İKİNCİ BÖLÜMÜN SONU…(DEVAM EDECEK)

ÜÇÜNCÜ VE SON BÖLÜM:

   Girit, artık asilerin eline geçmiş, birçok köyleri harabeye dönmüş, büyük şehirleri birer, birer Osmanlı idaresi zamanındaki huzuru kaybetmişti. Bu arada; Hanya çevreden kaçıp kurtulabilmiş zavallı Türk’lerle doluvermişti. Bu yüzdendir ki palikaryalar gözlerini her şehirden çok Hanya’ya dikmişlerdi. Yunanistan’dan getirilen toplar ve asilerin başına geçen Yunan subayları Hanya’yı saranlara kuvvet ve cüret kaynağı oluyordu!

 Hanya kalesi içinde sıkışıp kalan Girit’li Türkler etraflarını saran düşmanların üstünlüğüne aldırmadan zaman, zaman kaleden çıkıyorlar, asilere gerekli darbeyi vurup tekrar kaleye dönerek aslanca savunmalarına devam ediyorlardı. Özellikle bunlar arasında ölümü çoktan göze almış en büyük yararlıkları gösteren orta boylu düzgün endamlı bir yiğit vardı. Defne köyü baskınından yaralı olarak kurtulmuş olan ve bir kayık ile Hanya’ya gelen Behçet’ti bu kahraman. Her rastladığına nişanlısı Mazlume’yi ve babası Mahmut’u soruyordu…

   Türk ve Müslüman Giritliler, yiyecekten-giyecekten yoksun, çaresiz ve bitkin düşmüşlerdi. İstanbul’a Sultan Abdülhamit’e gönderilen ricacılar nihayet Sultanın değil de milletin kalbini harekete geçirebilmişlerdi. Girit’e erzak yardımı başlamıştı. Daha önce ekilen tarlaları hasat için giden Türkler, Rum asilerin kurşunlarına hedef oluyorlardı.

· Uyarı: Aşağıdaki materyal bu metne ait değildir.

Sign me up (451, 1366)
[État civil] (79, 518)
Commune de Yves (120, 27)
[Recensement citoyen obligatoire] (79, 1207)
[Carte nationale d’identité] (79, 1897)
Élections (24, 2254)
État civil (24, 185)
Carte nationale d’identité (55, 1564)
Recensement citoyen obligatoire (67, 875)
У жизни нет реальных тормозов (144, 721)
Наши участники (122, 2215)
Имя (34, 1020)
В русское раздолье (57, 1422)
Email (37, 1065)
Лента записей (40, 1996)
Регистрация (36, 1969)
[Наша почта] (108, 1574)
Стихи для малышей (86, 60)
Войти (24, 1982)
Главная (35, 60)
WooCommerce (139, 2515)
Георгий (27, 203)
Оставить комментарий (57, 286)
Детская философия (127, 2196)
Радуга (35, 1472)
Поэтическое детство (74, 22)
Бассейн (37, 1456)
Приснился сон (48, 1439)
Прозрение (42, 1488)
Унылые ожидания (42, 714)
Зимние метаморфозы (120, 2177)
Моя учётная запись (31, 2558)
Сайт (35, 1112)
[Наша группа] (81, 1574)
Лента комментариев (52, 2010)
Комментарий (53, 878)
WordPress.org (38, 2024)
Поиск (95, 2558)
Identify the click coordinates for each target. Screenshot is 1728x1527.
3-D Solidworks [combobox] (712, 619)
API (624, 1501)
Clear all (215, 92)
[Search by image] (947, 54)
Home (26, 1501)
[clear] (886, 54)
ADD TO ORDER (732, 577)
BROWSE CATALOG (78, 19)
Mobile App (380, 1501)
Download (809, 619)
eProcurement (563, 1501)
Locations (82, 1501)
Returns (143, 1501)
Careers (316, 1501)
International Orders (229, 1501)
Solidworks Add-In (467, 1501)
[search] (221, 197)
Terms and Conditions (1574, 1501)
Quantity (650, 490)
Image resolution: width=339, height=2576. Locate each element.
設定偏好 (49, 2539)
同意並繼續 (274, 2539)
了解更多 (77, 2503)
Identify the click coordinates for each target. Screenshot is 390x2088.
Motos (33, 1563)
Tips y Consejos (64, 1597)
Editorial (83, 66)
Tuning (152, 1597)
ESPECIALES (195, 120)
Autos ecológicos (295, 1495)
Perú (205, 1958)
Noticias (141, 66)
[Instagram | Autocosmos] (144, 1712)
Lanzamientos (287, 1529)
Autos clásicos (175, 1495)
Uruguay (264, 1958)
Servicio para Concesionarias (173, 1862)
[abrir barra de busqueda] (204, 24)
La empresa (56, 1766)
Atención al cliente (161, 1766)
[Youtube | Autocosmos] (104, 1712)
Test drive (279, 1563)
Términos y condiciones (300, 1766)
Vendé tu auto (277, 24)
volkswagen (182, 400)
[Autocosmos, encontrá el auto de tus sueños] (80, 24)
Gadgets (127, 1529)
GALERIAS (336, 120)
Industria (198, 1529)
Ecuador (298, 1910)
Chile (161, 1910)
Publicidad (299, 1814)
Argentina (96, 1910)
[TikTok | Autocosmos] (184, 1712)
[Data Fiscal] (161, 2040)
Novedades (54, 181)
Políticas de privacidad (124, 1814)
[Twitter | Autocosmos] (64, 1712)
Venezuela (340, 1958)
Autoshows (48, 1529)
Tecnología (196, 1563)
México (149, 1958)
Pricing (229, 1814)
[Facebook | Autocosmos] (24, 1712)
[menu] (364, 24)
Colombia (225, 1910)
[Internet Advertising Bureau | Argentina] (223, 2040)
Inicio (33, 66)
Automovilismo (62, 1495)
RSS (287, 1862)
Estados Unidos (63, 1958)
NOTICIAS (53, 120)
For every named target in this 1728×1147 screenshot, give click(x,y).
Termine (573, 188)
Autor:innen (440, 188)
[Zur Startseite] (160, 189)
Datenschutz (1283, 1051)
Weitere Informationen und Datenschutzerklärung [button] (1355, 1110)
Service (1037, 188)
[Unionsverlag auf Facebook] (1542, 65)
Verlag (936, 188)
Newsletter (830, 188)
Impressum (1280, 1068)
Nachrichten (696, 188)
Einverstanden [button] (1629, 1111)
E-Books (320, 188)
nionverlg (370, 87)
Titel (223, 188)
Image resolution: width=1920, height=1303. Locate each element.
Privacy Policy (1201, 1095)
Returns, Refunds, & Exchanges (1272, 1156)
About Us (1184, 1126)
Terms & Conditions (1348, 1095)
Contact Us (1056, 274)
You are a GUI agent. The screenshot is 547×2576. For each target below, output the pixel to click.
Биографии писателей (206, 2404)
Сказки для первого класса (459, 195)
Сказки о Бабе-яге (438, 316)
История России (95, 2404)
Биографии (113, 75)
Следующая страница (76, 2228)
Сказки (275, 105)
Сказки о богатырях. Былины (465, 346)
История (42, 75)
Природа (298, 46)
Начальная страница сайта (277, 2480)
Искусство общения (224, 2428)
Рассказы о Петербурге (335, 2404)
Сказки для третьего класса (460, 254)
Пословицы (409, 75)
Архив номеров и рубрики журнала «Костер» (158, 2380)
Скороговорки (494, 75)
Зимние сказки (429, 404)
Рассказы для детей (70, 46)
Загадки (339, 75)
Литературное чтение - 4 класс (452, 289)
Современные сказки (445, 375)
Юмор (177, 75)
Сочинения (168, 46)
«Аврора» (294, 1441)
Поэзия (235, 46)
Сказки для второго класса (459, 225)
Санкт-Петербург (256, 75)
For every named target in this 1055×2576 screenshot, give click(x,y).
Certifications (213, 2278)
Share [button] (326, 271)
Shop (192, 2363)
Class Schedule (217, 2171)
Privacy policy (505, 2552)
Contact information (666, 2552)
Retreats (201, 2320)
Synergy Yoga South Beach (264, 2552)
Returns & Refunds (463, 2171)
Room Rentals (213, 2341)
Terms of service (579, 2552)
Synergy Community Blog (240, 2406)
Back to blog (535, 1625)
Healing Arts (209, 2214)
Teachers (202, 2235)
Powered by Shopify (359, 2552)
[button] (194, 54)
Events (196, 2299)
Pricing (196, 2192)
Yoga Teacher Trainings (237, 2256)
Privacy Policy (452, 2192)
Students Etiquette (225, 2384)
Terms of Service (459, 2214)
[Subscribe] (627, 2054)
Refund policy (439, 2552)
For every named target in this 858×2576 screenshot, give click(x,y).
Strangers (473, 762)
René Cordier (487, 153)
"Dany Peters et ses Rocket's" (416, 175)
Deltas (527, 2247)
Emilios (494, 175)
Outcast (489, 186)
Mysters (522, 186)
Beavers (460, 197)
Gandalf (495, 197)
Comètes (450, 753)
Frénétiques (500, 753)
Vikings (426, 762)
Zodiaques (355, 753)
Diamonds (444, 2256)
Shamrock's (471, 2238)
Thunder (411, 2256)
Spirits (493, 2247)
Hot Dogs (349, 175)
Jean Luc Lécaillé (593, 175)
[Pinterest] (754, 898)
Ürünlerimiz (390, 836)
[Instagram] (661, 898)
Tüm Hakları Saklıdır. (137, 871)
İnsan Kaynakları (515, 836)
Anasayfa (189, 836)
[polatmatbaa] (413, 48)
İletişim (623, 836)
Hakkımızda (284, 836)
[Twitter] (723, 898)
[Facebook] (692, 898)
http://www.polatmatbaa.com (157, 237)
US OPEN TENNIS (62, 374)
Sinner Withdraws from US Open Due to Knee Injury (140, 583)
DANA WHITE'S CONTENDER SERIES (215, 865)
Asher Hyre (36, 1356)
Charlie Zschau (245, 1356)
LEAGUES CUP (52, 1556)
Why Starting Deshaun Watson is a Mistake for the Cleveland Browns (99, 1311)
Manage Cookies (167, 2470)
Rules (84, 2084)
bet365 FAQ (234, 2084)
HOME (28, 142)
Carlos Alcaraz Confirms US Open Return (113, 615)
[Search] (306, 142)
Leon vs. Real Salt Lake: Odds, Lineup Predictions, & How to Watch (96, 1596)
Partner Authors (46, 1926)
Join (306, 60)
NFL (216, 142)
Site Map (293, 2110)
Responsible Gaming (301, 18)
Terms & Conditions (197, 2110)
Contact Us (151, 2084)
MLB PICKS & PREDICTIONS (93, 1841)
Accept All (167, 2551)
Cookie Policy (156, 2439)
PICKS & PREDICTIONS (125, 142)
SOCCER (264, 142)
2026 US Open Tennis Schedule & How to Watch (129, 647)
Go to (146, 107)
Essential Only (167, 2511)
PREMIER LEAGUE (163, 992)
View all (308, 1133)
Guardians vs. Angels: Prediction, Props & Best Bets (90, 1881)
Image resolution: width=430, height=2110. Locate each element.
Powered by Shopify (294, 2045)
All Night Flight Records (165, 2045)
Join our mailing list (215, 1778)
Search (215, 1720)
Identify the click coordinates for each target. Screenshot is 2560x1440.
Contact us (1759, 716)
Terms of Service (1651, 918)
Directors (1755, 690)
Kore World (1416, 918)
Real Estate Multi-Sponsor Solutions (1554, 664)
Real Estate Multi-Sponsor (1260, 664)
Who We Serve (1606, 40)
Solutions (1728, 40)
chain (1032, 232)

  Girit isyanının baş teşvikçisi, cephane ve erzak bakımından tek besleyicisi Avrupa’nın şımarık çocuğu küçük Yunanistan hükümetiydi!

 Osmanlı sınırına asker yığmaya başlamış ve ilk kazanacağı yeni zafer ile Girit’in bağımsızlığını tasdik ettirmek kaydı ile sulh yapmayı planlıyordu.

 Sonuçta bu planlarında başarıya ulaştılar…

  Abdülhamit’in korkaklığı, halkın çaresizliği, Hıristiyan devletlerin Yunan tarafını tutması Osmanlı askerinin büsbütün Girit’ten çekilmesine sebep oldu.

 Artık Girit Türk vatanı, İslam vatanı olamaz hale gelmişti.

  Girit Türklerinin hepsi kan ağlıyordu…

   Bu arada; birbiri ile buluşan baba oğul: Mahmut’la Behçet, Mazlume’ye de rastlamış olmakla, bu dertlilerin içinde, az çok mutlu olan üç müstesna insandı…

  Hatta bir aralık Behçet ile Mazlume’nin evlendirilmesi bile kararlaşır gibi oldu ama kızın kardeşinin dediği gibi bu, mezarlıkta şenlik yapmaya benzeyeceği için geriye bırakıldı.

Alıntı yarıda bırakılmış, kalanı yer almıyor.